- **Problem description**
Revise the lines from the one with "Viewport: 928px width, 570px" to the one with "Looking at the screenshot, I should (x=373, y=777).", changing "Viewport" to "Window" and leaving everything else as it is. Return only those lines.

>> BEGIN Dataset content

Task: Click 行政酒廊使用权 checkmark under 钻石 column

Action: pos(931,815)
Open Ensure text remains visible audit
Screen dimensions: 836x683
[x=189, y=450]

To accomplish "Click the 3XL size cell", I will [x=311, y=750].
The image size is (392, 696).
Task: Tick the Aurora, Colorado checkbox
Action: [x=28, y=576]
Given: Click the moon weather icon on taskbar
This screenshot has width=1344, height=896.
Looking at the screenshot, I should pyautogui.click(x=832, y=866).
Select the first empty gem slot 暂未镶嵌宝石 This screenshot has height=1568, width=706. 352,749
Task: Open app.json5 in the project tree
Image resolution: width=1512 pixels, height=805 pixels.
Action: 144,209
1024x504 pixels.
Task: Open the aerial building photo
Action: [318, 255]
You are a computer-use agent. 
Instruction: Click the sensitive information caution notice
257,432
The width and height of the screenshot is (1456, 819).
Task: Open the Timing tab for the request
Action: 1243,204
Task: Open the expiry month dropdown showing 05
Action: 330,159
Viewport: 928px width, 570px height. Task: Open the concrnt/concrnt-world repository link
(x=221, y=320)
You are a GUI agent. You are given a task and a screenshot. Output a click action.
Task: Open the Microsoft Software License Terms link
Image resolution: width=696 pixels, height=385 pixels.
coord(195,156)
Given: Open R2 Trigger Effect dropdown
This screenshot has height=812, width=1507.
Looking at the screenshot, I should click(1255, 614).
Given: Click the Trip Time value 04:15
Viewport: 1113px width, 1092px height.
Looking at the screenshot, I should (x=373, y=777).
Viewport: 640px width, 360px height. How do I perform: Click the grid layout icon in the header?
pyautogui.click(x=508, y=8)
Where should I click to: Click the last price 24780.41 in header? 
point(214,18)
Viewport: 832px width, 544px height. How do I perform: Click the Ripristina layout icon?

>> END Dataset content

- **Task response**
Window: 928px width, 570px height. Task: Open the concrnt/concrnt-world repository link
(x=221, y=320)
You are a GUI agent. You are given a task and a screenshot. Output a click action.
Task: Open the Microsoft Software License Terms link
Image resolution: width=696 pixels, height=385 pixels.
coord(195,156)
Given: Open R2 Trigger Effect dropdown
This screenshot has height=812, width=1507.
Looking at the screenshot, I should click(1255, 614).
Given: Click the Trip Time value 04:15
Window: 1113px width, 1092px height.
Looking at the screenshot, I should (x=373, y=777).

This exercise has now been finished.